The future of Old World wines is in emerging markets such as India, where more and more wealthy, young professionals are developing a palate for it, says Salvatore Ferragamo, scion of the Italian luxury goods group.
While winemaking in India dates back several hundred years, it is only in the last two decades that local firms have again tried to grapple with the challenge of producing vintages in a tropical climate.
At the same time, easier regulations have also opened the doors to foreign firms, making wine the tipple of choice for the growing ranks of affluent executives and young women in India.
“Countries like India are the new frontiers,” said Ferragamo, who was in Mumbai to launch five wines from the family estates.

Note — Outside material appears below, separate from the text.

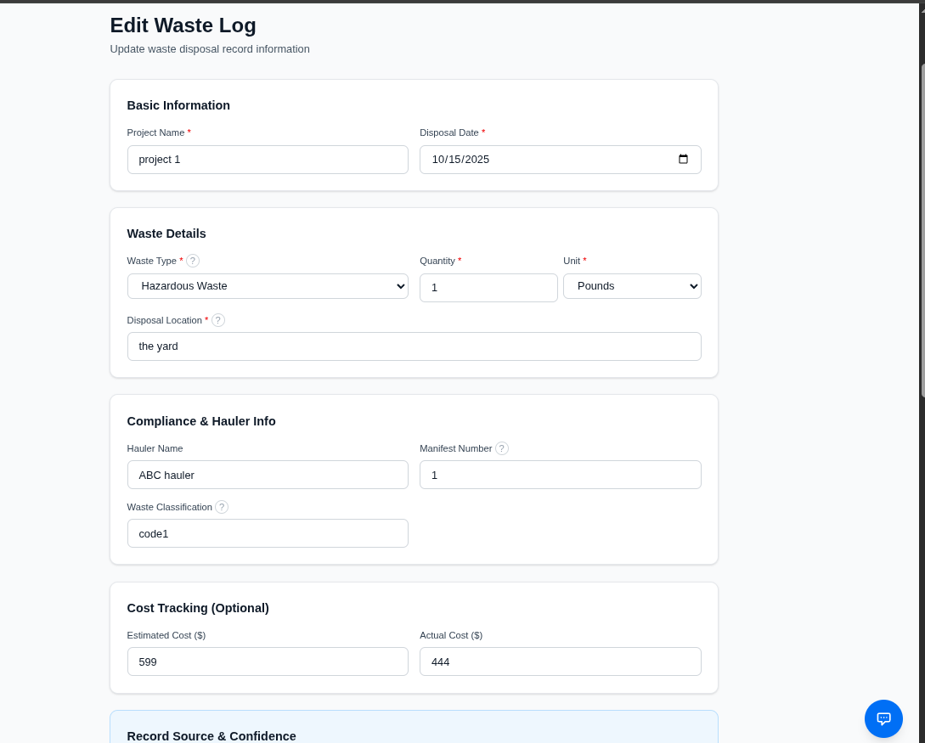925x743 pixels.
Task: Click the Estimated Cost field
Action: (268, 661)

“It’s an increasingly globalised world, so awareness is high, and demographically, as well, with young consumers and women, there is great opportunity in these markets,” he said.

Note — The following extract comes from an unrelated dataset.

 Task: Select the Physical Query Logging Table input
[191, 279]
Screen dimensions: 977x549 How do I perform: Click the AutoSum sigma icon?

Ferragamo, 37, is the grandson of the founder of the Ferragamo Company, but he was not drawn to the world of fashion, opting instead for the more painstaking process of winemaking.
He took over Il Borro, a medieval hamlet that his father chanced upon during a hunting trip, and has restored its country houses and promoted tourism to revive the village.

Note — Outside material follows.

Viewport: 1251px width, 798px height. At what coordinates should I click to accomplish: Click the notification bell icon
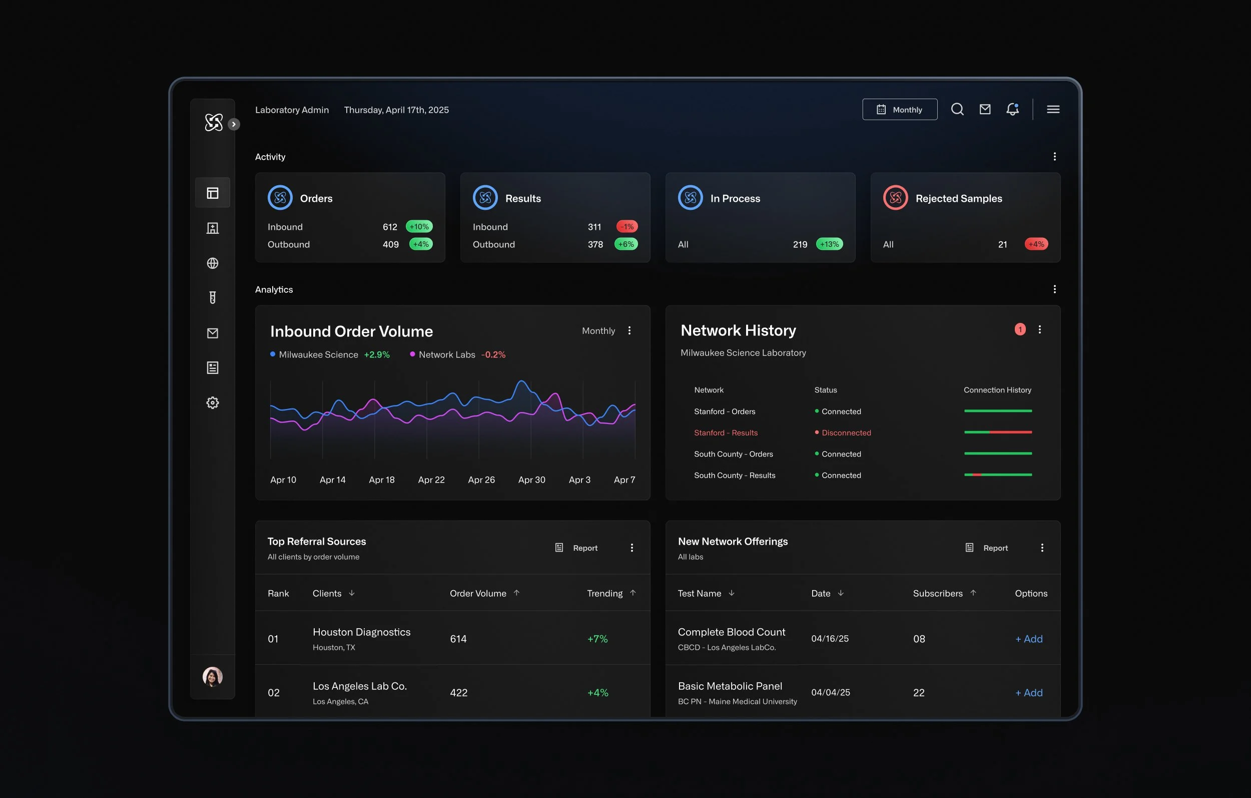(1012, 109)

With a history of winemaking dating back to 1760, the Il Borro estate produces five varieties of vine, and its Il Borro, Pian di Nova and Lamelle labels command a premium over labels from New World producers such as Chile and South Africa, he said.
But he acknowledged that there was a place in the world for both the old and the new.
“Sure, I’d like people to drink only Italian wines,” he said. “But I must admit there are some fantastic wines coming from Chile, Argentina and Australia at great price points.”
Despite a steep price tag of 8000-12,000 rupees (US$160-$240) a bottle, Ferragamo said he was confident his wines will also find takers in India, better known as a whisky-swigging nation.
YOUNG DRINKERS, YOUNG WINES
The Mughal kings in India were as devoted to wine as to stunning architecture, but it became fashionable during British colonial rule. Today, the wine market is estimated at about 11 million litres per year, according to Euromonitor International.
And while that is just a drop in the total alcoholic drinks market, it is growing at the fastest pace of about 25-30 per cent, thanks to perceived health benefits and easier acceptance among women and youth in a society that frowns upon heavy drinking.
For both local wine producers and foreign firms, a complex regulatory framework, differential taxes and limits on the production, distribution and sale of alcoholic drinks pose major challenges, with high import duties also weighing.
Still, easing regulations and pressure from the EU to drop import tariffs holds out hope.
Liberal taxes and a salubrious climate have drawn more than three dozen wineries to set up in Nashik in western Maharashtra state, giving it the sobriquet of India’s Napa Valley.
While many of these wineries are owned by local farmers with little knowledge of wine, some local firms have joined hands with French vintners and are creating little pieces of Bordeaux and Tuscany in Nashik, with tasting rooms and stylish villas.
India’s UB Group bought French sparkling winemaker Bouvet Ladubay, while Grover Vineyards’ La Reserve was named the best “New World Red” by the influential Decanter magazine in 2005.
Still, it will be a while before Indian wines arrive, Ferragamo said.
“Wine cannot be made overnight,” he explained. “The French, the Italians have been around for centuries. Some of the Indian winemakers are seeing their first harvests. But I am sure, in time, you can make some fantastic wines.”